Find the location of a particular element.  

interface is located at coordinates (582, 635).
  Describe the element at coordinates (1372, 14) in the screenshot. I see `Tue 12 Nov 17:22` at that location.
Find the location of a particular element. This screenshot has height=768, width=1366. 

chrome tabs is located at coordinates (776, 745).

------

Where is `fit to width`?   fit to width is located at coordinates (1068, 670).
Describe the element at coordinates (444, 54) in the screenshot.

------

# Objective
Begin at the line that has "coordinates (1068, 670)." and stop after the line that has "Describe the element at coordinates (444, 54)". Give those lines of the data again with "Describe" renamed to "Identify" and everything else unchanged.

# Exercise output
Where is `fit to width`?   fit to width is located at coordinates (1068, 670).
Identify the element at coordinates (444, 54) in the screenshot.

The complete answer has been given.